That sense of interconnectivity – that there is a broader, more complex world existing concurrently to whatever a given comic book character happens to be doing in any particular panel, would ultimately find its best and most detailed expression in Henderson's Sword of Dracula series. But before that could happen, the author had to make the legendarily difficult leap into writing something – anything – for the medium. Comic book writers aren't born; they're inducted into the club, so to speak, and, as in so many other professions (most obviously film), publishers want to know what your résumé looks like – what you've done before in the medium that might make them want to take a chance on you, Joe Schmo. It's the same old catch-22 of not being able to get work without previous experience, and not being able to accrue that experience without first getting some work.

"To be fair, it wasn't a case of 'Let's ignore Jason,'" explains Henderson. "They ignore everybody.
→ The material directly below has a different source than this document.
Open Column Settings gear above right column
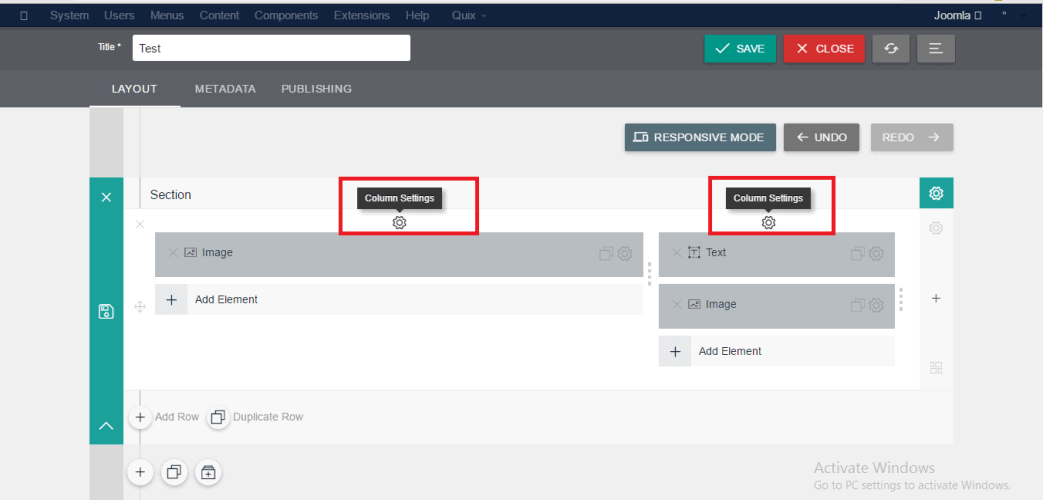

There are only so many slots to fill in the business, and there's so many good people already in it, that breaking in is next to impossible. Everybody has a different story, but mine was that I came across the publisher of the horror outfit Moonstone Comics and I said, 'Hey, man, I'd love to write for Kolchak: The Night Stalker,' and he said, 'Yeah, you and everybody else.' So, I told him I knew a lot about vampires, had written games and novels and was a professional writer, so maybe I could write for their Vampire: The Masquerade book. He said no way to that, too, so finally I pitched him a story about Chinese vampires, because I knew a lot about them, and that, finally, got him intrigued. I pitched him a Chinese vampire story and that, ultimately, was how I got my foot in the door. By getting through two 'nos' to a 'yes.'"

From there on out it was semismooth sailing. Henderson pitched the same company, Moonstone, the idea for a series set in New Orleans and featuring a female protagonist who would help the restless spirits of that famously spooky city find solace and peace: Soulcatcher.

"I got a team together including penciller Lou Manna, who was an artist for Marvel, inker Terry Pallot, who had been a Star Trek artist, and Leslie Barkley, a brilliant colorist who was even more of a newcomer than me. And we put it together. It took a long time to finish, actually, and in the end only the first issue ever came out. But then I used the fact that Soulcatcher was in development to launch Sword of Dracula."

For the laypeople in the audience, that's generally how a comic book comes into being: through the hard work of a team of people working, if not side by side (other than himself, none of Henderson's crew live in Austin), then at least in concert, furiously writing, inking, faxing, and FedExing back and forth and across the Net, trading ideas, sketches, and rewrites until completion. For Henderson, who might just as well have a "Born to Delegate" tattoo inked across his bicep, that initial experience was exhilarating. But it was nothing compared to the creation of Sword of Dracula.

Full Metal Jugular

"Sword of Dracula was born right here in the Hyatt Regency at this very table," says Henderson with a grin. Oddly, there are no scorch marks atop the wood to denote the occasion.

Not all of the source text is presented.